WORK ITEM: Copy every line below exactly.
..............................
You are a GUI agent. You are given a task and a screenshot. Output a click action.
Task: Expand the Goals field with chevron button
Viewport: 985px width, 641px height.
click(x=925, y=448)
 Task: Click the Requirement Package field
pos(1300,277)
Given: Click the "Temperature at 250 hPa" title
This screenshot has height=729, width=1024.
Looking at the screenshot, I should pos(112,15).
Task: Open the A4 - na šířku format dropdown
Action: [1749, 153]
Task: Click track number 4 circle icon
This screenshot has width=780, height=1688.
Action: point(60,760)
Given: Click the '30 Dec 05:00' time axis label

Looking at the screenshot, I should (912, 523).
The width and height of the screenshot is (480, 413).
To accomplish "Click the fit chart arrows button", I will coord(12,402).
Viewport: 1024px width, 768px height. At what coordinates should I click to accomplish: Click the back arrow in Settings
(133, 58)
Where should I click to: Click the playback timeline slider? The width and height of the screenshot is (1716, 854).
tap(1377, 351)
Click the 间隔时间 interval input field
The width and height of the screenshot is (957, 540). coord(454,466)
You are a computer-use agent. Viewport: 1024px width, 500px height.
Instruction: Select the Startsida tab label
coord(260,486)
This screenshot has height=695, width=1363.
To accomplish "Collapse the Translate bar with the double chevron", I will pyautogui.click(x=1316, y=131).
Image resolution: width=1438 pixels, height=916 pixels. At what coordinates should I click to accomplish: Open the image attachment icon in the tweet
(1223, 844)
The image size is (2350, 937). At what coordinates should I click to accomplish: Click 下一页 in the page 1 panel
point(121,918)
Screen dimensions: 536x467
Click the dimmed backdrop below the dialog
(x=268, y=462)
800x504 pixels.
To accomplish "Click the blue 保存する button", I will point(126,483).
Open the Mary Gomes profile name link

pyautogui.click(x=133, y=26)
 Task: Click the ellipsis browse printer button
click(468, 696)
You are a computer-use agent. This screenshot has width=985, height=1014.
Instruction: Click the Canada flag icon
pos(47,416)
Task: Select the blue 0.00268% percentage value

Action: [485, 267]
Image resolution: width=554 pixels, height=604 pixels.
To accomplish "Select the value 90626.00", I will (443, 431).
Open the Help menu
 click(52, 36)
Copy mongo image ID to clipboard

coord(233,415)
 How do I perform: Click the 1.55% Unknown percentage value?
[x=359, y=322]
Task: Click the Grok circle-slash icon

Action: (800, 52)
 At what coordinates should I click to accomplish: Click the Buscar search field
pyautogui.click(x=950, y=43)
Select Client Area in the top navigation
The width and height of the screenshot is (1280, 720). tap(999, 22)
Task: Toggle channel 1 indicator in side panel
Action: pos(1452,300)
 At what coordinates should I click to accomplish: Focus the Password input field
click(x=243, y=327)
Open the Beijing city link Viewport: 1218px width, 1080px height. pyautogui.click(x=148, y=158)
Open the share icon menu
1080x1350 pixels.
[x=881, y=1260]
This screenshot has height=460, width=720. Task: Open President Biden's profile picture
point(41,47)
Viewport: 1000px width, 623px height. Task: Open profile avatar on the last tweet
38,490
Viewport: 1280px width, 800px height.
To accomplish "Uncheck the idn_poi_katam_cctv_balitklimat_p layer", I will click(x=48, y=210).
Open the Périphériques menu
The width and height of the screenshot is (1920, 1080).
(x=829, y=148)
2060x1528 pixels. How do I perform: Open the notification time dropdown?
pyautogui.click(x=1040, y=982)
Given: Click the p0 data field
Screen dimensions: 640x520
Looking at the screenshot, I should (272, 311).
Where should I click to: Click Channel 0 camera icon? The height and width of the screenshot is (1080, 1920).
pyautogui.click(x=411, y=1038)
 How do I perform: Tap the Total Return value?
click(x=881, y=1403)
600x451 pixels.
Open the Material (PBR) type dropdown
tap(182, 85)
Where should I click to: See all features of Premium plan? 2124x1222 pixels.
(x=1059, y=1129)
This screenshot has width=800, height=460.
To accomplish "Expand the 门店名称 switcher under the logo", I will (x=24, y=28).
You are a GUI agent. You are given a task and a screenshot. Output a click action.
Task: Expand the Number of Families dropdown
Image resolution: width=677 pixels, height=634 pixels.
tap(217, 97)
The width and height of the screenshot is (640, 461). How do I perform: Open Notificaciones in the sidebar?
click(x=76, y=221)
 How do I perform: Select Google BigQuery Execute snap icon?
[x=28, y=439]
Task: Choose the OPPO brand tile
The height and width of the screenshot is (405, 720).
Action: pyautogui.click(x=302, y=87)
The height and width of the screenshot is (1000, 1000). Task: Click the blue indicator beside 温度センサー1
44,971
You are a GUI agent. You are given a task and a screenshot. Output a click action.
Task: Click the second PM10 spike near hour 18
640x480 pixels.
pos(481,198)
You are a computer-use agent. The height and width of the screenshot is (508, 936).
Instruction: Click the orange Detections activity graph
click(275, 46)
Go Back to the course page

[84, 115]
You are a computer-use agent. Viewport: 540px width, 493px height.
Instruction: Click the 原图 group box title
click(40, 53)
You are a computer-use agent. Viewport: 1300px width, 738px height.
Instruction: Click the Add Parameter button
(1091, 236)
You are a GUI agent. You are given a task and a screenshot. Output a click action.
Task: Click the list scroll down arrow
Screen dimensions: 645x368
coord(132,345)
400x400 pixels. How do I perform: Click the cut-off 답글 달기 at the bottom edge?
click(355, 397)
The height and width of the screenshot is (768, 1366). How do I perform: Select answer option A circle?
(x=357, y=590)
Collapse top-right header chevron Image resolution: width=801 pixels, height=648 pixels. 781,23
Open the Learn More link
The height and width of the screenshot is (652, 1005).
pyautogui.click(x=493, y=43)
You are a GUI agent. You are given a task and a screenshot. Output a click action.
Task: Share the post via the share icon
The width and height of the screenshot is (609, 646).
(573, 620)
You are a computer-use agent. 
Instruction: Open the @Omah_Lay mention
..............................
SOLUTION BELOW:
You are a GUI agent. You are given a task and a screenshot. Output a click action.
Task: Expand the Goals field with chevron button
Viewport: 985px width, 641px height.
click(x=925, y=448)
 Task: Click the Requirement Package field
pos(1300,277)
Given: Click the "Temperature at 250 hPa" title
This screenshot has height=729, width=1024.
Looking at the screenshot, I should pos(112,15).
Task: Open the A4 - na šířku format dropdown
Action: [1749, 153]
Task: Click track number 4 circle icon
This screenshot has width=780, height=1688.
Action: point(60,760)
Given: Click the '30 Dec 05:00' time axis label

Looking at the screenshot, I should (912, 523).
The width and height of the screenshot is (480, 413).
To accomplish "Click the fit chart arrows button", I will coord(12,402).
Viewport: 1024px width, 768px height. At what coordinates should I click to accomplish: Click the back arrow in Settings
(133, 58)
Where should I click to: Click the playback timeline slider? The width and height of the screenshot is (1716, 854).
tap(1377, 351)
Click the 间隔时间 interval input field
The width and height of the screenshot is (957, 540). coord(454,466)
You are a computer-use agent. Viewport: 1024px width, 500px height.
Instruction: Select the Startsida tab label
coord(260,486)
This screenshot has height=695, width=1363.
To accomplish "Collapse the Translate bar with the double chevron", I will pyautogui.click(x=1316, y=131).
Image resolution: width=1438 pixels, height=916 pixels. At what coordinates should I click to accomplish: Open the image attachment icon in the tweet
(1223, 844)
The image size is (2350, 937). At what coordinates should I click to accomplish: Click 下一页 in the page 1 panel
point(121,918)
Screen dimensions: 536x467
Click the dimmed backdrop below the dialog
(x=268, y=462)
800x504 pixels.
To accomplish "Click the blue 保存する button", I will point(126,483).
Open the Mary Gomes profile name link

pyautogui.click(x=133, y=26)
 Task: Click the ellipsis browse printer button
click(468, 696)
You are a computer-use agent. This screenshot has width=985, height=1014.
Instruction: Click the Canada flag icon
pos(47,416)
Task: Select the blue 0.00268% percentage value

Action: [485, 267]
Image resolution: width=554 pixels, height=604 pixels.
To accomplish "Select the value 90626.00", I will (443, 431).
Open the Help menu
 click(52, 36)
Copy mongo image ID to clipboard

coord(233,415)
 How do I perform: Click the 1.55% Unknown percentage value?
[x=359, y=322]
Task: Click the Grok circle-slash icon

Action: (800, 52)
 At what coordinates should I click to accomplish: Click the Buscar search field
pyautogui.click(x=950, y=43)
Select Client Area in the top navigation
The width and height of the screenshot is (1280, 720). tap(999, 22)
Task: Toggle channel 1 indicator in side panel
Action: pos(1452,300)
 At what coordinates should I click to accomplish: Focus the Password input field
click(x=243, y=327)
Open the Beijing city link Viewport: 1218px width, 1080px height. pyautogui.click(x=148, y=158)
Open the share icon menu
1080x1350 pixels.
[x=881, y=1260]
This screenshot has height=460, width=720. Task: Open President Biden's profile picture
point(41,47)
Viewport: 1000px width, 623px height. Task: Open profile avatar on the last tweet
38,490
Viewport: 1280px width, 800px height.
To accomplish "Uncheck the idn_poi_katam_cctv_balitklimat_p layer", I will click(x=48, y=210).
Open the Périphériques menu
The width and height of the screenshot is (1920, 1080).
(x=829, y=148)
2060x1528 pixels. How do I perform: Open the notification time dropdown?
pyautogui.click(x=1040, y=982)
Given: Click the p0 data field
Screen dimensions: 640x520
Looking at the screenshot, I should (272, 311).
Where should I click to: Click Channel 0 camera icon? The height and width of the screenshot is (1080, 1920).
pyautogui.click(x=411, y=1038)
 How do I perform: Tap the Total Return value?
click(x=881, y=1403)
600x451 pixels.
Open the Material (PBR) type dropdown
tap(182, 85)
Where should I click to: See all features of Premium plan? 2124x1222 pixels.
(x=1059, y=1129)
This screenshot has width=800, height=460.
To accomplish "Expand the 门店名称 switcher under the logo", I will (x=24, y=28).
You are a GUI agent. You are given a task and a screenshot. Output a click action.
Task: Expand the Number of Families dropdown
Image resolution: width=677 pixels, height=634 pixels.
tap(217, 97)
The width and height of the screenshot is (640, 461). How do I perform: Open Notificaciones in the sidebar?
click(x=76, y=221)
 How do I perform: Select Google BigQuery Execute snap icon?
[x=28, y=439]
Task: Choose the OPPO brand tile
The height and width of the screenshot is (405, 720).
Action: pyautogui.click(x=302, y=87)
The height and width of the screenshot is (1000, 1000). Task: Click the blue indicator beside 温度センサー1
44,971
You are a GUI agent. You are given a task and a screenshot. Output a click action.
Task: Click the second PM10 spike near hour 18
640x480 pixels.
pos(481,198)
You are a computer-use agent. The height and width of the screenshot is (508, 936).
Instruction: Click the orange Detections activity graph
click(275, 46)
Go Back to the course page

[84, 115]
You are a computer-use agent. Viewport: 540px width, 493px height.
Instruction: Click the 原图 group box title
click(40, 53)
You are a computer-use agent. Viewport: 1300px width, 738px height.
Instruction: Click the Add Parameter button
(1091, 236)
You are a GUI agent. You are given a task and a screenshot. Output a click action.
Task: Click the list scroll down arrow
Screen dimensions: 645x368
coord(132,345)
400x400 pixels. How do I perform: Click the cut-off 답글 달기 at the bottom edge?
click(355, 397)
The height and width of the screenshot is (768, 1366). How do I perform: Select answer option A circle?
(x=357, y=590)
Collapse top-right header chevron Image resolution: width=801 pixels, height=648 pixels. 781,23
Open the Learn More link
The height and width of the screenshot is (652, 1005).
pyautogui.click(x=493, y=43)
You are a GUI agent. You are given a task and a screenshot. Output a click action.
Task: Share the post via the share icon
The width and height of the screenshot is (609, 646).
(573, 620)
You are a computer-use agent. 
Instruction: Open the @Omah_Lay mention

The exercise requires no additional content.